Often, the plot of the story was influenced by what actually happened in the lives of the writers. Often, too, the episodes were influenced by how the actors interacted with each other. For instance, Steve (David Eigenberg) – the guy who had a testicle removed – was supposed to last only three episodes, but the writers saw the chemistry between David and Cynthia so they decided to bring him back twice and keep him till the final season.

And thanks to ingenious costume designer Patricia Field, women love watching Sex and the City for the clothes as much as the story. Fact is, Carrie’s TV’s most influential fashionista. Like when Carrie wore plastic nipples on the show, they became such hot fashion items that the next day, women were snapping them up from the store shelves like crazy.

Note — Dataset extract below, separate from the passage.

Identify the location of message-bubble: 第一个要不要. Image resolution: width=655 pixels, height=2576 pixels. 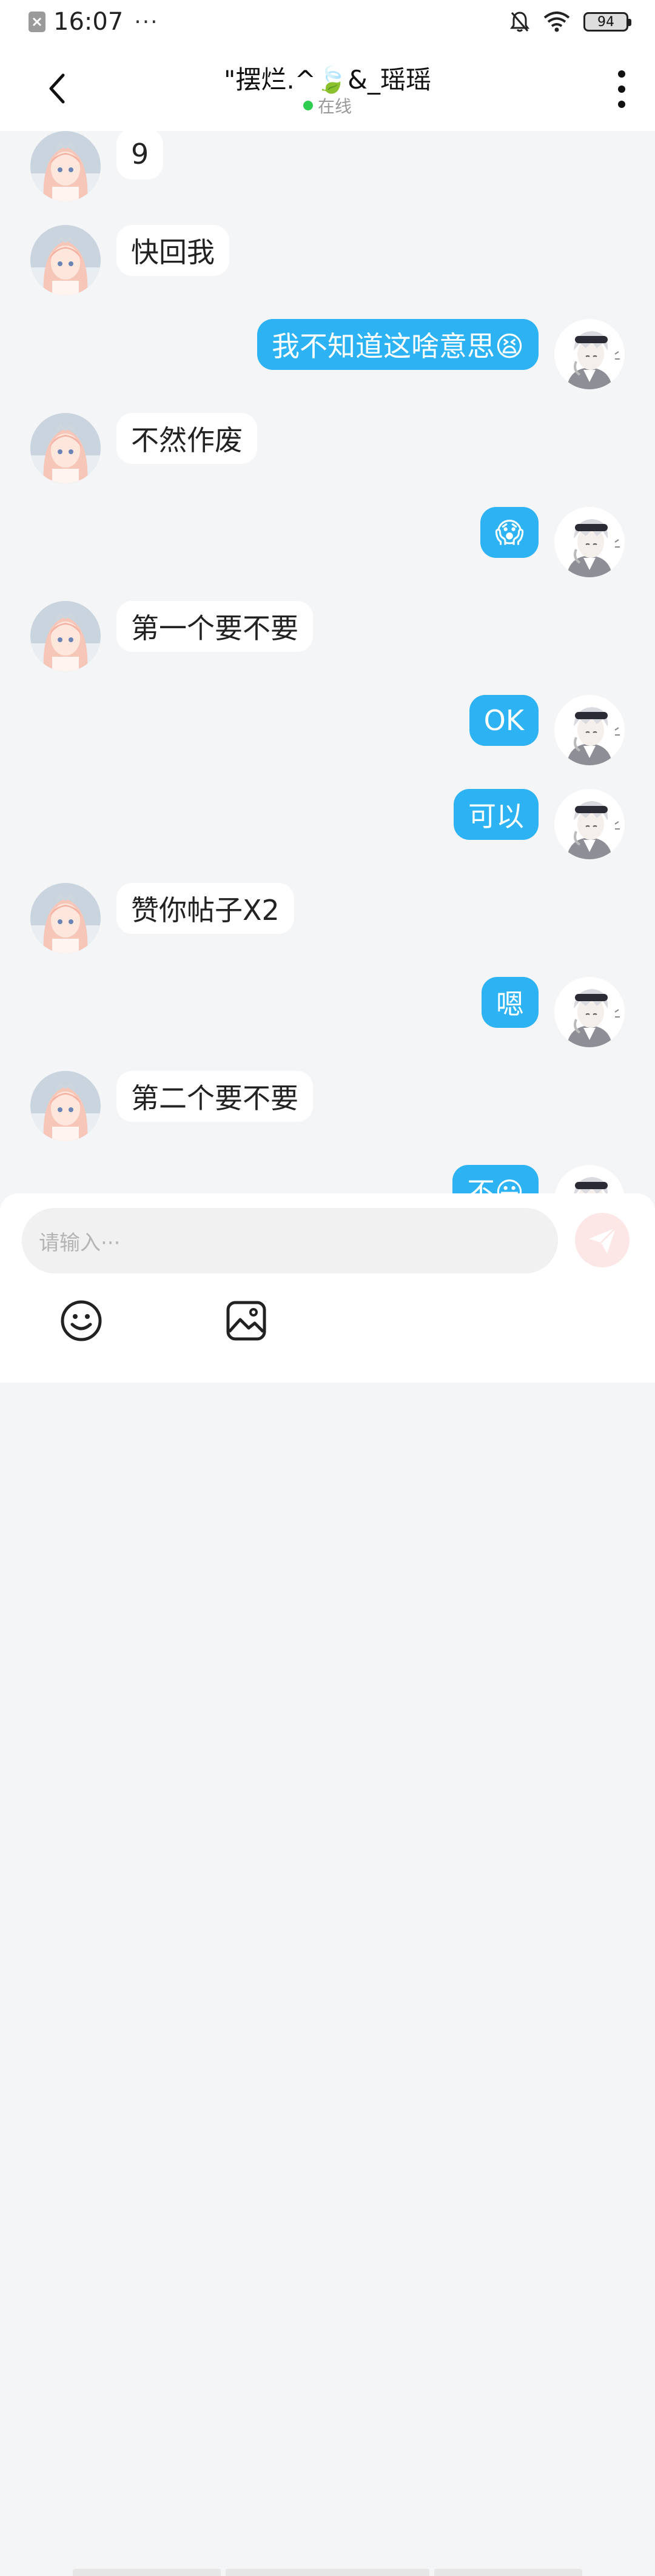
(214, 627).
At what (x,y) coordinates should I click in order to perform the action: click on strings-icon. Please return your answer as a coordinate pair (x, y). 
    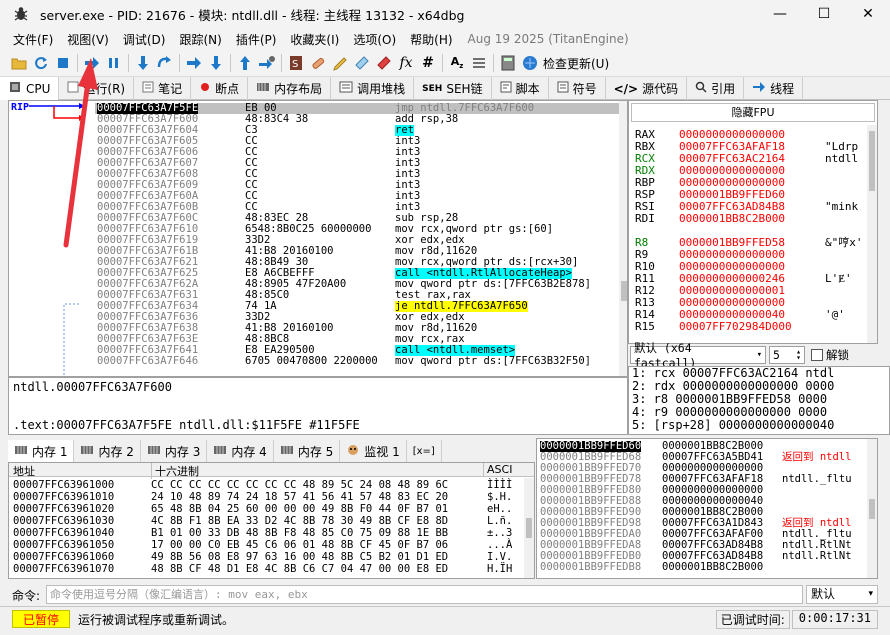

But if you never saw the same dress twice, it’s because no outfit was ever repeated. Why? "We don’t repeat a story, so why repeat a dress?" argues the costume designer.

Fun, exciting, and intentionally provocative, the clothes tell a story.

Some 40 percent of the clothes on the show were borrowed; the rest were bought. Pat Field, who’s run a boutique in Greenwich Village since 1971, would scour the thrift shops for exquisite finds. For instance, she bought Carrie’s little blue cape for only $5 in a thrift shop in Miami. She’d also attend couture shows in Paris where she’d get those to-die-for designer clothes the girls wore on the show. Designers who dressed up the girls include Tracy Feith, Agnes B, Prada, Marni, Celine, Isaac Mizrahi, Dolce & Gabbana, Christian Dior, Anna Molinari, Givenchy, Xoxo, Moschino, Chanel, Vivienne Westwood, Alexander McQueen, Roberto Cavalli, Azzedine Alaia, Alberta Ferretti, Richard Tyler, Helmut Lang, Castelbajac, Blumarine, Gucci, Missoni, Emanuel Ungaro, Badgley Mishka, Armani, Jean Paul Gaultier, Dries Van Noten, DKNY, Chloe. Costs of the clothes the girls wore ranged from a measly $5 to a pricey $20,000.

Of course, there were the shoes, bags, and accessories to match those clothes. Carrie was a self-confessed shoe freak whose love affair with Manalo Blahnik and Jimmy Choo (and shoe forth and shoe on) knew no bounds. It was de rigueur for the girls to wear high heels.

After the show, the girls could choose to buy the clothes that were bought. Those borrowed were promptly returned. Kim Cattrall said that a quarter to a third of her own wardrobe came from the show. Kristin Davis often bought Cynthia Nixon’s clothes (like the big chunky Miranda sweaters) because she dresses more like Miranda in real life.

A lot of the clothes got auctioned off at a benefit or on the HBO website. Like Mr. Big’s white shirt, which fetched a lot a money; so did Carrie’s sequinned American-flag bag.

Let’s not forget the sets and the city. Production designer Jeremy Conway with set decorator Karin Wiesel had the sets constructed so that they’d feel as true-to-life as possible. The girls’ apartments say a lot about their occupants. Samantha’s done in bold ochre and red; Charlotte’s in immaculate white; Miranda’s in plum and green while Carrie’s in soft sea-foam teal.

Certainly, it’s been one hell of an orgy!